Because the conditions are the same everywhere along the circulation route lie, is therefore a circumferential constant Tangentialbe to achieve acceleration, its strength over the stator field and the rotor current can be regulated and only by the induced counter voltage and mechanical resistances like the air resistance of the rotor blades is braked. The necessary All direct current sources can in principle be used supply that also to supply the drive of electrical Motor vehicles are suitable, such systems esp appear suitable, which are relatively light and through Switching of the rotor into generator operation after the Take-off or landing phase a reverse conversion of electr. En Allow energy in electrochemical storage energy.  

The incorporation of a ring rotor according to claim 1 in a The overall airworthy concept could look like that where heaviest loads on rel. transported short distances should be, the design according to claim 2 not he must follow, but the content of the circle remains largely empty and the construction focused on stiffening the ring structure from which the connection to a lower-lying load suspension device is manufactured. For use as a fast airliner, the Design according to claim 2, which looks expediently so that the fuselage again has the circle as the basic shape, and via a generous connecting part in the center of the Circular wing according to claim 2 is connected to this, wherein the circular wing can take over parts of the fuselage function and the fuselage is in turn profiled like a wing and with the upper circular wing optically ver melts.

The focus of the entire aircraft should be chosen in this way the one that self-leveling at take-off and landing into the horizontal.

The engines intended for propulsion should, if possible work electrically to create an environment for all flight phases to ensure friendly drive.
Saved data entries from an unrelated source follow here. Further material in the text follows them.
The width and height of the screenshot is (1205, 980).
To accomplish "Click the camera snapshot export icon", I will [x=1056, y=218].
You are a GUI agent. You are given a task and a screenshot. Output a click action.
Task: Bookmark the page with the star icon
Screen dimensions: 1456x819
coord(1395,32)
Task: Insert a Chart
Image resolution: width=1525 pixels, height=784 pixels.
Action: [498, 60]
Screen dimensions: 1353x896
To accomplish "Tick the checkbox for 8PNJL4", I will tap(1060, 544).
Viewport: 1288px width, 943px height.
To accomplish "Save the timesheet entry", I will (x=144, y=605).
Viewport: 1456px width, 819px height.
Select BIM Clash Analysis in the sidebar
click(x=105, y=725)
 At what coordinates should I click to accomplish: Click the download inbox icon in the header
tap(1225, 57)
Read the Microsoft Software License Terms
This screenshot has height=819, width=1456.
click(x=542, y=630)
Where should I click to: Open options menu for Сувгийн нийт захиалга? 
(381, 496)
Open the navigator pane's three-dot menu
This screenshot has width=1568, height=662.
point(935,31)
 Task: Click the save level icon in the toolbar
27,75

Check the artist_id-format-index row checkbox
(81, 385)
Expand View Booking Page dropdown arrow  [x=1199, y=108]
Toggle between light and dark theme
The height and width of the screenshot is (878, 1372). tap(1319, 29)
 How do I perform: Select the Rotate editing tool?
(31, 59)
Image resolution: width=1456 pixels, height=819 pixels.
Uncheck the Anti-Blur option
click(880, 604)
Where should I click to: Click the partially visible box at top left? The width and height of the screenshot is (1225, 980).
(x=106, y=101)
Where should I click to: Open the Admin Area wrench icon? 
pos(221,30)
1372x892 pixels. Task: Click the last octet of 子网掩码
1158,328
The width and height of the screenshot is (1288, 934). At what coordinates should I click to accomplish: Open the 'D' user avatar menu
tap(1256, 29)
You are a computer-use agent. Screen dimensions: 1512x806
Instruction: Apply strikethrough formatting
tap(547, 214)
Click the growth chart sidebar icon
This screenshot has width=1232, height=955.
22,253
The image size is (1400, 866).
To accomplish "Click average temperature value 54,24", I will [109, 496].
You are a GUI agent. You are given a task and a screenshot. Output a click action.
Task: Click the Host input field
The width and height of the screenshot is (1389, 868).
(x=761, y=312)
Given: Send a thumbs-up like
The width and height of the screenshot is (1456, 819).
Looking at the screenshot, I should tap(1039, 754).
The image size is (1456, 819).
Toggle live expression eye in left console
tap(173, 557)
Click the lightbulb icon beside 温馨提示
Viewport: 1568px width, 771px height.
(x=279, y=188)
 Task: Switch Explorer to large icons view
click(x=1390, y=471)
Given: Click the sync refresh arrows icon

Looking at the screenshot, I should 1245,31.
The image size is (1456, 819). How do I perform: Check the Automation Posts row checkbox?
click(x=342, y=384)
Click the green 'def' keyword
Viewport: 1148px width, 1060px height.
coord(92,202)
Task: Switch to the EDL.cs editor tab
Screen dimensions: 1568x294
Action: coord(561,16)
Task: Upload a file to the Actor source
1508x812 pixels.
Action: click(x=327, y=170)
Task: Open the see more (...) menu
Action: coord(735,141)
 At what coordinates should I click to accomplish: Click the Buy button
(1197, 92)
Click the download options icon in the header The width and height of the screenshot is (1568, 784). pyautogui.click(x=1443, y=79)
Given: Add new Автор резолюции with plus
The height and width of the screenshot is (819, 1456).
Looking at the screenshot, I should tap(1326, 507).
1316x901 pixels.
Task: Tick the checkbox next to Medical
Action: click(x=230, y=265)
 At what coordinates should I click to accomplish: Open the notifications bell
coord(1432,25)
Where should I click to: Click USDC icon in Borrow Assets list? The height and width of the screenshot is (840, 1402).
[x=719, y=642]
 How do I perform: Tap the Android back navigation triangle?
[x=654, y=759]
The landing gear should be designed so that it is like at whose aircraft can usually be pulled in and one Landing on natural terrain also allows for a Ent to enable the integration of air traffic.

Claims (6)

1. rotor with tangential drive for generating lift on aircraft, characterized in that on a circular area that is not part of the rotor, a ring system rotates with radially outwardly directed rotor blades (short "ring rotor"). 2. circular wing with rotating ring rotor according to claim 1, whose circular area completely or partially with Wings are filled in for straight flight are profiled in a certain preferred direction. 3. Ring rotor according to claim 1, wherein the drive ent long the circumference of the circular wing according to claim 2 done electromotively via an annular disc, which as Runner acts and interacts with the magnet field of a stator a tangential acceleration experiences. 4. DC motor, which has the general design according to claim 3 with the special feature that

• - Radially aligned coils are embedded in the ring disk, which return the rotor current magnetically neutral to the exit zone and so on
• - Along the circumference, a constant interaction between the direct current-carrying radial rotor rods of the annular disc can take place with a homogeneous stator magnetic field without the current direction having to be changed by commutators.

5. DC motor according to claim 4, adapted to other applications, derived from the type described

• - by stretching into a linear form or
• - by tilting the ring disc together with the stator to form a cylinder or to an internal ring disc or geometric arrangements in between.

6. DC generators that are reversed of the engine principle to the generator principle from the Motor described in claims 4 or 5 derive designs.